TSa Thomas.Sandlass-at-barco.com |Perl 6| wrote:

Daniel Ruoso wrote:
Not really... 'does' is a composition operation, 'realises' would be
just a type annotation that doesn't change the actual composition.

OK, but that is not in the spec yet. To me that is like the
proposed 'like' operator but with the programmer taking full
responsibility. Like reinterpret_cast in C++.

I've not gotten that far yet, but I do envision a way to test for conformance rather than mix-in to create conformance and change things around. There might be a more primitive operation for doing than than binding a capture to a signature.

I also envision that this can give the compiler information that it uses to make a cached dispatch table, but this is not visible to the user. It just means that declaring your types, even "duck types" will not only give compile-time checking but speed up calling for that variable.

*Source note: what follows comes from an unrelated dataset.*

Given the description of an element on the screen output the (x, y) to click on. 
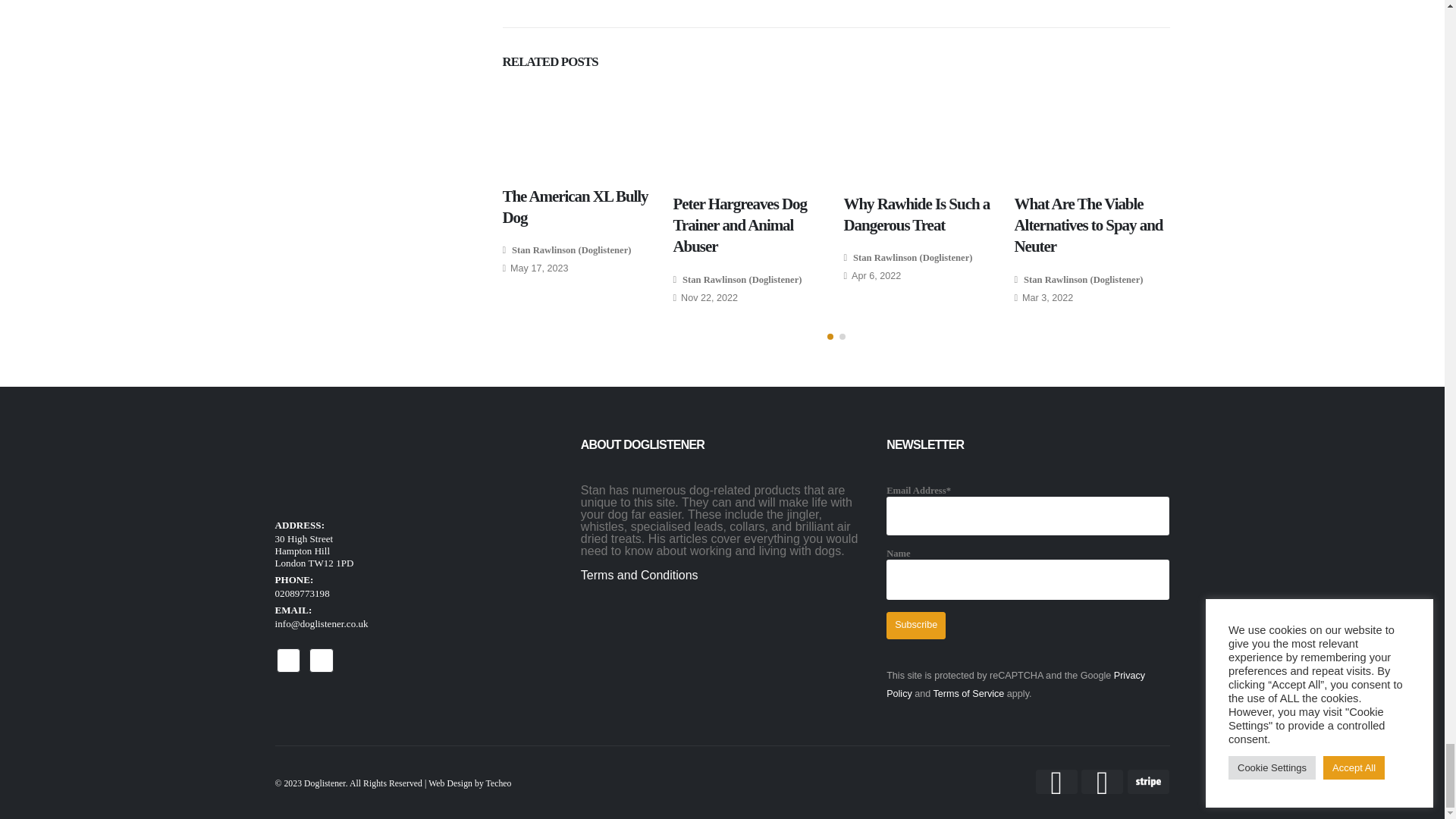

But either the HOW, the WHAT or both of $fp have to change
which implies that $y === $fp can't remain true after
$fp does Point. BTW, an interesting question is if a typed
binding could become invalid:

  subset AntiPoint of Any where {not .^does(Point)}

  my AntiPoint $ap := $fp; # fine for now

  $fp does Point; # now $ap is bound to a Point which
                  # violates the AntiPoint constraint

It's not different than

   my Int $y = 5;
   subset X of Int where { $_ < 5 }
   my X $x := $y;

The subset is part of the type of the item container. You alias it to something which is a different type of container. How can such aliasing ever be other than non-variant to be correct, unless the alias is read-only?

That's no different than defining a symbol with container type MyTiedItem and then trying to alias it to a plain Scalar. Type mismatch in the := operation.